(Word and element pointing entries)
------------------------------------------------------------------------
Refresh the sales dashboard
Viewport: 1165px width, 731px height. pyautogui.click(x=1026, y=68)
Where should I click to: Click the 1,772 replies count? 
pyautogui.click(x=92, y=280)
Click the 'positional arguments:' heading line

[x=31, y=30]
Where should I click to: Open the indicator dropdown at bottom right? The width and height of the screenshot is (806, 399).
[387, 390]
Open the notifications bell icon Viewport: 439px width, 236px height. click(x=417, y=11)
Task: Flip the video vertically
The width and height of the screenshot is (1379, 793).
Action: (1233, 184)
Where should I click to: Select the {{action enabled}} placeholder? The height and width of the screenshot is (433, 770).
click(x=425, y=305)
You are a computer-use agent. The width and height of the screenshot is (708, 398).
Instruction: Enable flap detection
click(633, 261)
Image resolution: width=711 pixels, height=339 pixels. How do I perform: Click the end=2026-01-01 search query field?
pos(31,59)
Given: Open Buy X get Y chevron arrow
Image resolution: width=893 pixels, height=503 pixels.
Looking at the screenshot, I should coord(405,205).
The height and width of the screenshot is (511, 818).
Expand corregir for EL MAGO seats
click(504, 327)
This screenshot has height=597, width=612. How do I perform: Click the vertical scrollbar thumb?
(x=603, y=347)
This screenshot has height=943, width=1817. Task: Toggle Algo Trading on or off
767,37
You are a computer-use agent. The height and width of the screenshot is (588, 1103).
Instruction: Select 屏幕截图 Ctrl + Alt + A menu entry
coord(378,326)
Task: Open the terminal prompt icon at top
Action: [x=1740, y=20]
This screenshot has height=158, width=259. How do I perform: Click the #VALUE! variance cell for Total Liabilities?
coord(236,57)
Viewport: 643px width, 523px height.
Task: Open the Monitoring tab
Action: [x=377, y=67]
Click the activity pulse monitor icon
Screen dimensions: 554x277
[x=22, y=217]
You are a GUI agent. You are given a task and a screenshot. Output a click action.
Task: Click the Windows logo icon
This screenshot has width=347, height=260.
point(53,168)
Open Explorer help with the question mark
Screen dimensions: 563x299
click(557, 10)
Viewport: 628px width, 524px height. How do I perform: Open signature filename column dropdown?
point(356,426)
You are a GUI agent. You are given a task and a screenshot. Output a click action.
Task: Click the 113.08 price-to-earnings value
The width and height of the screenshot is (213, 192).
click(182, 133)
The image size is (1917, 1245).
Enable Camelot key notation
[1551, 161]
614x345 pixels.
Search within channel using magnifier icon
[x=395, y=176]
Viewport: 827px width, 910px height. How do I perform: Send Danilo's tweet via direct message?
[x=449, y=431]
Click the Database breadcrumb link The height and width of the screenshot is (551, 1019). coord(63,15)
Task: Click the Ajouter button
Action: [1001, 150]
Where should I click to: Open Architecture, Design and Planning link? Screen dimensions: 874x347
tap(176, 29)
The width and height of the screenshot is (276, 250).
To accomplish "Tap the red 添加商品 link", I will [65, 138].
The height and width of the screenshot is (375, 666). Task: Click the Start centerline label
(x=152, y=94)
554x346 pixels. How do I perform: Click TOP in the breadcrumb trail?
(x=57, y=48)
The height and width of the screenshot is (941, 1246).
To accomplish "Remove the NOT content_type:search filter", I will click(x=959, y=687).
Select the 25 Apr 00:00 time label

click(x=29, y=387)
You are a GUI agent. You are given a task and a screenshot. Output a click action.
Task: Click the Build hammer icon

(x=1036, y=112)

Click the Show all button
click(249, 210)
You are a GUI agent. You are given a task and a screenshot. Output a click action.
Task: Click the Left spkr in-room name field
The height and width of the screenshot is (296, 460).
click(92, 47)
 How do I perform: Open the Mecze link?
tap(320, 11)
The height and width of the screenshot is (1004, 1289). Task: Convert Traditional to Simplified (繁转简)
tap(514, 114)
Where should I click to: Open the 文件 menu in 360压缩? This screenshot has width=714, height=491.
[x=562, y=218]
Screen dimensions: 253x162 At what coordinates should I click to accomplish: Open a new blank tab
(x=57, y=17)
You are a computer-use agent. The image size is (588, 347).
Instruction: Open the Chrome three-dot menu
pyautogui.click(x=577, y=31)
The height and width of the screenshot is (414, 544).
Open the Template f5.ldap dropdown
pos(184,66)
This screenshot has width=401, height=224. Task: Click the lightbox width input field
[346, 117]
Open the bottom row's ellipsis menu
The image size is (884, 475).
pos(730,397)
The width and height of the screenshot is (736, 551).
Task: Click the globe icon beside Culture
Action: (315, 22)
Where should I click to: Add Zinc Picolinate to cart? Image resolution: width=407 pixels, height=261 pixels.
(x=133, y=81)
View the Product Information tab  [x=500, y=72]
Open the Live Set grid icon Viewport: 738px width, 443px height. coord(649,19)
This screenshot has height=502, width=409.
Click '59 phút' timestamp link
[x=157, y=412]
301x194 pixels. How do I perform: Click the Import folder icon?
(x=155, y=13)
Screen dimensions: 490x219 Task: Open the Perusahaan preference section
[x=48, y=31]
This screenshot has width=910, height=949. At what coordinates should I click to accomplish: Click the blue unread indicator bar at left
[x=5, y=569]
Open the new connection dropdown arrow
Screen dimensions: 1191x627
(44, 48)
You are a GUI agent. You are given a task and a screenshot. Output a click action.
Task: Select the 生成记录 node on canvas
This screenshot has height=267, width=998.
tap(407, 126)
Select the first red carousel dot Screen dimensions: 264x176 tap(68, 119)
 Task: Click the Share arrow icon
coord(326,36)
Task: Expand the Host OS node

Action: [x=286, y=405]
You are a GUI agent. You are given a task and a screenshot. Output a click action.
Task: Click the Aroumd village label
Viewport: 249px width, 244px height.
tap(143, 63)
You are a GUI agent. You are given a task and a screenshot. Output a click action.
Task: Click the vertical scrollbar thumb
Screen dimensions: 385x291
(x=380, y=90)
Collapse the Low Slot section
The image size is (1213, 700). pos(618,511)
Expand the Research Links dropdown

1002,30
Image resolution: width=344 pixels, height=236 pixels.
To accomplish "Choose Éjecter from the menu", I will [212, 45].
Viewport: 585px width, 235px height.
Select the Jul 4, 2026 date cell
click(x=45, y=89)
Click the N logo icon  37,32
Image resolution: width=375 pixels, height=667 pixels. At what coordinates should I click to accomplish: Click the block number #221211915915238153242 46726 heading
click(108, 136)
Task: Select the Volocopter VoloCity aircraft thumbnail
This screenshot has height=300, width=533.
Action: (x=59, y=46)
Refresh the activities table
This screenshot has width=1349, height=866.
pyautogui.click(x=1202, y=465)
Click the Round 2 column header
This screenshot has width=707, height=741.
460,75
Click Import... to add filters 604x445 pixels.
------------------------------------------------------------------------
#### EXERCISE REQUIREMENTS
Turn the lines of the material into a numbered list, skipping blank lines. Begin at the line that contains "Task: Click the Share arrow icon" and continue through the last line of the material.

#### WRITTEN REPLY
1.  Task: Click the Share arrow icon
2. coord(326,36)
3. Task: Expand the Host OS node
4. Action: [x=286, y=405]
5. You are a GUI agent. You are given a task and a screenshot. Output a click action.
6. Task: Click the Aroumd village label
7. Viewport: 249px width, 244px height.
8. tap(143, 63)
9. You are a GUI agent. You are given a task and a screenshot. Output a click action.
10. Task: Click the vertical scrollbar thumb
11. Screen dimensions: 385x291
12. (x=380, y=90)
13. Collapse the Low Slot section
14. The image size is (1213, 700). pos(618,511)
15. Expand the Research Links dropdown
16. 1002,30
17. Image resolution: width=344 pixels, height=236 pixels.
18. To accomplish "Choose Éjecter from the menu", I will [212, 45].
19. Viewport: 585px width, 235px height.
20. Select the Jul 4, 2026 date cell
21. click(x=45, y=89)
22. Click the N logo icon  37,32
23. Image resolution: width=375 pixels, height=667 pixels. At what coordinates should I click to accomplish: Click the block number #221211915915238153242 46726 heading
24. click(108, 136)
25. Task: Select the Volocopter VoloCity aircraft thumbnail
26. This screenshot has height=300, width=533.
27. Action: (x=59, y=46)
28. Refresh the activities table
29. This screenshot has width=1349, height=866.
30. pyautogui.click(x=1202, y=465)
31. Click the Round 2 column header
32. This screenshot has width=707, height=741.
33. 460,75
34. Click Import... to add filters 604x445 pixels.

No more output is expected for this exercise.